PREMIERE: Public Service Broadcasting Enters Orbit in the Video for “The Other Side”

“The Race for Space” is out now via Test Card Recordings
PREMIERE: Public Service Broadcasting Enters Orbit in the Video for “The Other Side”

“The Race for Space” is out now via Test Card Recordings

Words: Nate Rogers

August 25, 2015

2015. Public Service Broadcasting The Other Side video screenshot

On December 21, 1968, Apollo 8 launched out of Florida on a mission to send the first manned spacecraft out of planetary orbit. Frank Borman, James Lovell, and William Anders travelled for three days before reaching the moon, at which point they spent Christmas Eve orbiting. It was then that Lovell snapped a picture, and the terrestrial world was never the same.

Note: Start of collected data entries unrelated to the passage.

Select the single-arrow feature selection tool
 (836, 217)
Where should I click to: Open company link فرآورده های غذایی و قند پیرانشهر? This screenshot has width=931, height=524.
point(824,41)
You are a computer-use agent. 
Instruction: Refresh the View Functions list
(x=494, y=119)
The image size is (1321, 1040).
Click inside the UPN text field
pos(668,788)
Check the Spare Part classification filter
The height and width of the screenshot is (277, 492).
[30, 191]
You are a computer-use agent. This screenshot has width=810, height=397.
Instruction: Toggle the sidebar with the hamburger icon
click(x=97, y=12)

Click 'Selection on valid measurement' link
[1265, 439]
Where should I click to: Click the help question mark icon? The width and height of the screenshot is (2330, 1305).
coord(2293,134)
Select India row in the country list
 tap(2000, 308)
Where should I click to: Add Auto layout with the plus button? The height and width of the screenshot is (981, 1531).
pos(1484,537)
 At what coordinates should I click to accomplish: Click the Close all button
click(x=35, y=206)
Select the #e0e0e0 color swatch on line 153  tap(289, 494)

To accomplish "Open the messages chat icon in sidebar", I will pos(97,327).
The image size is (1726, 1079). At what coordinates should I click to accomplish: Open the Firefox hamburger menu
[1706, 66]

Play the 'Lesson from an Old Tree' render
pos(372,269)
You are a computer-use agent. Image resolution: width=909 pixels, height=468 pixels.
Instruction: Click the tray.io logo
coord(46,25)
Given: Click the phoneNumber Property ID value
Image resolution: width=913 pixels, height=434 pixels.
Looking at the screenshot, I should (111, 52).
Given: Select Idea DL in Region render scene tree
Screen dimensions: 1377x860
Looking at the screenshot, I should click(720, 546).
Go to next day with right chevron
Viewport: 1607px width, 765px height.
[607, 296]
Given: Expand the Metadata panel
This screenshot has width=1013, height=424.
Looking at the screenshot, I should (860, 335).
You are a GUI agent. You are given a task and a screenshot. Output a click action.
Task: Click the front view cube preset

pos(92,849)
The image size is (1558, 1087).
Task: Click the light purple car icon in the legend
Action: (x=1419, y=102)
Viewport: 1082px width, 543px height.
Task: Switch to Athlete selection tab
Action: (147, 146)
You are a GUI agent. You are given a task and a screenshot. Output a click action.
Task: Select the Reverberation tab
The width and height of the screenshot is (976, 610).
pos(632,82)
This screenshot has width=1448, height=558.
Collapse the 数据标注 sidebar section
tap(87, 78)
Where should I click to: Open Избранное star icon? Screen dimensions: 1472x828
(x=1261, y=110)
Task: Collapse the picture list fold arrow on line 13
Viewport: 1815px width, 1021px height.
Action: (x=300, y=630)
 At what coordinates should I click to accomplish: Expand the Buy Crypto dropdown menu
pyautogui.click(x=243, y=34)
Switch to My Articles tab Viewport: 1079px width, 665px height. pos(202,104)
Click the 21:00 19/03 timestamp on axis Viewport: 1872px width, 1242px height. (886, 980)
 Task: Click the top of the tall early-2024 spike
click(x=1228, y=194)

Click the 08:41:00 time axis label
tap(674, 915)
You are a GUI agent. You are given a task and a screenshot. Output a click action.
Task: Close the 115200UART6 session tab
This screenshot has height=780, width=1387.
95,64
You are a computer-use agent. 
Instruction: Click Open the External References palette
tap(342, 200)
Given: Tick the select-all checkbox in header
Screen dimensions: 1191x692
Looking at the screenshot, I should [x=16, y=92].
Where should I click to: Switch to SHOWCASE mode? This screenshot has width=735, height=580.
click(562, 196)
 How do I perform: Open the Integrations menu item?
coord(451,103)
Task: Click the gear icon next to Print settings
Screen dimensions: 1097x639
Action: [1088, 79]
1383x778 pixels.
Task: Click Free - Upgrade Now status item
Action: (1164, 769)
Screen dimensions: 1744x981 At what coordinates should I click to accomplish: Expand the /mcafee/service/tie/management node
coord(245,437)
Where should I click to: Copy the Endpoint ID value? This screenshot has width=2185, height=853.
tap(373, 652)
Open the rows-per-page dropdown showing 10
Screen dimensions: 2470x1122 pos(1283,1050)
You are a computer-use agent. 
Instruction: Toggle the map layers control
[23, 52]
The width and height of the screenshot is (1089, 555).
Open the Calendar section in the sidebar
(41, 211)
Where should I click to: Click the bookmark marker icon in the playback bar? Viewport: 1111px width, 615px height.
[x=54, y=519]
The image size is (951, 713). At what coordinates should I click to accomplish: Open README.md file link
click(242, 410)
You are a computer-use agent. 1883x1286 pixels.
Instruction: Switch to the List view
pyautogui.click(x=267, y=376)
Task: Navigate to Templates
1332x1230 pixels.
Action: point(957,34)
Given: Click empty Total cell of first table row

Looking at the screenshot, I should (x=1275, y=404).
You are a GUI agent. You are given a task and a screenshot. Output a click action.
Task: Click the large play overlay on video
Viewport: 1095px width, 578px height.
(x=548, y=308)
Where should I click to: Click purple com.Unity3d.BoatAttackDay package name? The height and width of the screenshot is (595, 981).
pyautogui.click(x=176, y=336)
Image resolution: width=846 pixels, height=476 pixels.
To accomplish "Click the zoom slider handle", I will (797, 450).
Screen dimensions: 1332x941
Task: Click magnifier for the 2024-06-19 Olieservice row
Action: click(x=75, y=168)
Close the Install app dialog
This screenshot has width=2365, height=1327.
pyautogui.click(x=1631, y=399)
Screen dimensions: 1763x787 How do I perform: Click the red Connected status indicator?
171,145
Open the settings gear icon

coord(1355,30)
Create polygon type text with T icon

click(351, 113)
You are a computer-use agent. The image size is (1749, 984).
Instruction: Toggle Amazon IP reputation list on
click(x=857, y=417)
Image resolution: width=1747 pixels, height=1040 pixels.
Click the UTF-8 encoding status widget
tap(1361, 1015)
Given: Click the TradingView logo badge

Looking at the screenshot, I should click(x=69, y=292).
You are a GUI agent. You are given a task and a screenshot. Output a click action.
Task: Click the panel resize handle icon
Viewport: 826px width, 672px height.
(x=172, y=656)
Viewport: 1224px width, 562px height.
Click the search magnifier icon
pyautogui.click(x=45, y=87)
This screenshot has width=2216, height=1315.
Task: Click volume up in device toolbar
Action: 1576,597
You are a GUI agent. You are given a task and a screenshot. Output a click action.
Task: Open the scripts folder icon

The excitement, anxiety, and awe surrounding the mission was profound, and can be felt and heard through ground control transmissions sent out of Houston—transmissions that are sampled tastefully in “The Other Side,” a track from Public Service Broadcasting’s The Race for Space. The London duo behind the music—J. Willgoose, Esq. and Wrigglesworth—sound like they could have lived during the era from which the concept record draws, but the music itself is something of a more modern pastiche of textures and ideas.

To help visualize what form PSB take on planet Earth, the music video for “The Other Side” features footage of one of the group’s “live transmissions”—excitement, anxiety, and awe notwithstanding.

The Race for Space is out now on Test Card Recordings.